The retrospective study based at the Royal Children's Hospital in Melbourne, Australia, assessed 102 transgender patients. They found that none of the 49 individuals who were assigned female at birth sought fertility preservation before commencing hormonal therapy, whereas of those assigned male at birth, this was 62 percent.
'Our findings suggest that there is a strong intrinsic desire to undertake fertility preservation among transgender adolescents assigned male at birth and highlight the importance of offering affordable fertility preservation to these young people.' said study leader Dr Ken Pang, clinical scientist at Murdoch Children's Research Institute in Melbourne.
The hormonal treatments transgender patients recieve include gonadotropin-releasing hormone agonists (GnRHa) to suppress puberty and either testosterone or oestrogen depending on gender identity.
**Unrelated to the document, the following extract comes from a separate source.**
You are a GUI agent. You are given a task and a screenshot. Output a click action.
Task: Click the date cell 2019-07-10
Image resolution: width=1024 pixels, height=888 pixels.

Such treatments can be detrimental to reproductive function, so guidelines recommend that individuals seek fertility counselling and access to fertility preservation prior to beginning any hormonal intervention.
Previous studies have reported that 36 percent of transgender adolescents wanted to have children in the future, yet multiple North American studies identified only three percent to have undergone fertility preservation.
According to the research letter published in JAMA Paediatrics, the significant difference in data is likely due to differences in access to fertility preservation between Australia and North America. This study was also conducted in a publicly funded gender clinic partnered with a paediatric oncofertility clinic which may explain the difference.
'We were interested to know whether the low rates of fertility preservation that had been recently observed in North America reflected an intrinsic lack of desire for fertility preservation among transgender adolescents or instead arose due to health care barriers, such as high cost and limited availability,' Dr Pang told Healio.
The greater percentage of male-at-birth transgender patients undergoing fertility preservation compared to female-at-birth patients could be due to the financial cost and time to preserve sperm samples or testicular tissue being far less than that of undergoing oocyte retrieval or ovarian tissue freezing. Other reasons cited by female-at-birth patients for not undergoing fertility preservation included not wanting children, preference for adoption, or opposing the invasiveness of the procedure.